The Dubai International Financial Centre (DIFC) announced that its total value add (GDP equivalent) reached $3.13 billion in 2011, up seven per cent from $2.92 billion in 2010.
“This increases DIFC’s contribution to the UAE’s non-hydrocarbon GDP as estimated by the IMF to approximately 1.4 per cent,” the centre said in its annual Economic Activity Survey Report for 2011.
Financial activities accounted for 70.3 per cent of the total value added, business services accounted for 28 per cent, and the rest came from the public administration, the report said.
It also estimated that the total assets of the DIFC economy reached $115 billion last year.
Meanwhile, the total number of active registered companies within the DIFC hit 817 in 2011, an increase of 5.7 per cent compared to 2010.
An increase in oil prices and a growth in trade and tourism have helped the UAE to grow, and that is also being reflected by the DIFC, said Dr.Nasser Saidi, the chief economist at DIFC.
Another factor is that the UAE and Qatar as a whole benefited from the Arab Spring, and managed to attract more businesses, more people and more capital from across this region and the rest of the world, said Saidi.
“This additional safe haven aspect also helps the DIFC. More companies are establishing themselves in the DIFC because they consider that there is political stability here, this is a safe haven and very much a refuge,” he added.

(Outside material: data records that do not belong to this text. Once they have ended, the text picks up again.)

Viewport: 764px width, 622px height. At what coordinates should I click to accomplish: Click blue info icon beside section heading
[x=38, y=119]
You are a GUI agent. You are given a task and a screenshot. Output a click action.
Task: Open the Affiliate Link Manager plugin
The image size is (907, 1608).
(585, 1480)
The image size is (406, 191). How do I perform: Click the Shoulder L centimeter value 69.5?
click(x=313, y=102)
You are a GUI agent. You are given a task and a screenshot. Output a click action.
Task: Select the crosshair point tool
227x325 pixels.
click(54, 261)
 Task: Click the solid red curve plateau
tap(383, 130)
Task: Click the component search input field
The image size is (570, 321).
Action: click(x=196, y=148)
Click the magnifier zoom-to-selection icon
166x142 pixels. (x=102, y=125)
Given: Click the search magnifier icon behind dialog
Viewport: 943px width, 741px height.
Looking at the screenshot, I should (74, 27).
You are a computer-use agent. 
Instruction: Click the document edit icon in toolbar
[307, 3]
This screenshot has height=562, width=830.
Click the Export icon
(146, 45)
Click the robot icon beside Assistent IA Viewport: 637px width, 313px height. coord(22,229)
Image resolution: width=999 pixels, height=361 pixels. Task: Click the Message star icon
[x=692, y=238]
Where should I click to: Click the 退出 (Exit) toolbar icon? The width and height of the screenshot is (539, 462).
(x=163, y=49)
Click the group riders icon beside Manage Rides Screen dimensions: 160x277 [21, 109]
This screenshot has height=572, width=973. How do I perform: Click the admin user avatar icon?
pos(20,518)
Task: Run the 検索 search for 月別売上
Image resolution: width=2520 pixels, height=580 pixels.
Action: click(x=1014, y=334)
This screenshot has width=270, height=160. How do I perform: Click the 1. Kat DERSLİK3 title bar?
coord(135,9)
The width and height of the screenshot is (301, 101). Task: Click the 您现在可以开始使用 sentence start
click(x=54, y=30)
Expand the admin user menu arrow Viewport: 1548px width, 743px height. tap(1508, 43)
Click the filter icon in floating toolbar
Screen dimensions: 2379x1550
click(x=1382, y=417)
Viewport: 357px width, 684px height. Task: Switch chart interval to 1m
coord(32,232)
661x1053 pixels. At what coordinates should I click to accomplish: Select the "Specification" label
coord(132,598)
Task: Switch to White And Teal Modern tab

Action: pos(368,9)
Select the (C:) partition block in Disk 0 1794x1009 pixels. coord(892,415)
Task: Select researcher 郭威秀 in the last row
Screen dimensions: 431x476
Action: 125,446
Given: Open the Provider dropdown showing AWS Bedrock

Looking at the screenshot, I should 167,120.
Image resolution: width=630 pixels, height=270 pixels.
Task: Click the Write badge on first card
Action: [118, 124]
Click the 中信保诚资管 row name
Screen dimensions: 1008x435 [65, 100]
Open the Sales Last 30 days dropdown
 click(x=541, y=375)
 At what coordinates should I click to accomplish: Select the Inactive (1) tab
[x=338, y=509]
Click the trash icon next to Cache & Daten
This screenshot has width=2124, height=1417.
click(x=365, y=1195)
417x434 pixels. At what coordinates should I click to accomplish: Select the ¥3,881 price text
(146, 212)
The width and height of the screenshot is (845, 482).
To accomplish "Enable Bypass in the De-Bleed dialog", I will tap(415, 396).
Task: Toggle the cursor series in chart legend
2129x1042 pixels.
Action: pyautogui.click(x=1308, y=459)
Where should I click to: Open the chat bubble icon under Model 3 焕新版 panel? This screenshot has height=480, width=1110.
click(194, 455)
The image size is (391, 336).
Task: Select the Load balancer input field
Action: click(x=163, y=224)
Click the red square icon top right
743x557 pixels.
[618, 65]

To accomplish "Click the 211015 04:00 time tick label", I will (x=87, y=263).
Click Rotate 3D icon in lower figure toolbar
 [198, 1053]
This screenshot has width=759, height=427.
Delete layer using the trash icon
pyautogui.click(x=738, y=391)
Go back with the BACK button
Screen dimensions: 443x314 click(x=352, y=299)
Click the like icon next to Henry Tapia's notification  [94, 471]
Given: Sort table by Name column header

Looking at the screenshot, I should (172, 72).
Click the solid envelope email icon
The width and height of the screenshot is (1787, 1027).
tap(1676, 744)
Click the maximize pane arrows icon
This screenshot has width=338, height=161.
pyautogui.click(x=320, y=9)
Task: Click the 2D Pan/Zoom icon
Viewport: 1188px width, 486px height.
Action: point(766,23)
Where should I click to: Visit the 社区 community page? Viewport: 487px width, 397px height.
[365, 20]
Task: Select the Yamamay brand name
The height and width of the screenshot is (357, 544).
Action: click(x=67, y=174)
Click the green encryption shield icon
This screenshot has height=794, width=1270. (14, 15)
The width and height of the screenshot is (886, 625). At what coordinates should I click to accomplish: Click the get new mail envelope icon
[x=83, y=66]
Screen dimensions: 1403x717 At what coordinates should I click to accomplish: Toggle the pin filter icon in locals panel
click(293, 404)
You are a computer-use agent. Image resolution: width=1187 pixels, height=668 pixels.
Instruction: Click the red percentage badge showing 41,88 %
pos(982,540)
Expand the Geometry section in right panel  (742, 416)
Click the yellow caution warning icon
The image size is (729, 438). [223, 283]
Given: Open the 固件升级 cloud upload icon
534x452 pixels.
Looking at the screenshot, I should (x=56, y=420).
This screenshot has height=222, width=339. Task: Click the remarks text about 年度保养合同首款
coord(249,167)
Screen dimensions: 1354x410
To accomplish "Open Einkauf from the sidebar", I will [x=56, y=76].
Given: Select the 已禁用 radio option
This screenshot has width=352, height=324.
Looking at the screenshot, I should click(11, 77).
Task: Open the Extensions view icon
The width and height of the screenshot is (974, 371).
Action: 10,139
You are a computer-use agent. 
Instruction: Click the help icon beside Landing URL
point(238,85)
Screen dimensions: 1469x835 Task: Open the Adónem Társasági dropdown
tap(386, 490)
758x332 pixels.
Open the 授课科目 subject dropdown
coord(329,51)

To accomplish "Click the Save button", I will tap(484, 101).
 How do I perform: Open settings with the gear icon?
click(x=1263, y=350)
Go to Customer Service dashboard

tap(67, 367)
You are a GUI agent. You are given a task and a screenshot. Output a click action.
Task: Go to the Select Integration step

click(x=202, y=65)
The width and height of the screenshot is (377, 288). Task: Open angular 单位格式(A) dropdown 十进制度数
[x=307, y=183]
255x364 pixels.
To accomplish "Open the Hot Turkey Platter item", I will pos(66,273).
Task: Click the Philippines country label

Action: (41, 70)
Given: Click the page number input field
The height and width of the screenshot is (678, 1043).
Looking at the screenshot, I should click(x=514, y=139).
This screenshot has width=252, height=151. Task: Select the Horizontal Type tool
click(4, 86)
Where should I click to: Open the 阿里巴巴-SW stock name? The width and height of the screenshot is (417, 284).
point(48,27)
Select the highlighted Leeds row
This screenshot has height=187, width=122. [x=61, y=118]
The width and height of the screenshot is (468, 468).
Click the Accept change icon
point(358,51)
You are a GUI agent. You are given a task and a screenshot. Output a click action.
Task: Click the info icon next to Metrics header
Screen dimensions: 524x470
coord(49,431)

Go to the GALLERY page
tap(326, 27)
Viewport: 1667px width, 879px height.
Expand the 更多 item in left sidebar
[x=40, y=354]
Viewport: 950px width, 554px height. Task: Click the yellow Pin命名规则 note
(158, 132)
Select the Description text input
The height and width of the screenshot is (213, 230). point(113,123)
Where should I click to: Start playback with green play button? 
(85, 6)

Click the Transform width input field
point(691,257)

Most of the new companies entering the DIFC are mainly coming from emerging markets, Saidi said.
“While most of the existing financial institutions are from the West, we are getting more and more Chinese, Indian and Asian companies coming into the DIFC. Part of the reason for that, especially if you look at the Chinese companies is that China is today one of the biggest investors in Africa. And much of that activity is done through Dubai,” Saidi stated.
The total number of employees within the centre also grew 14 per cent year-on-year to reach 12,945 full time staff, the report added.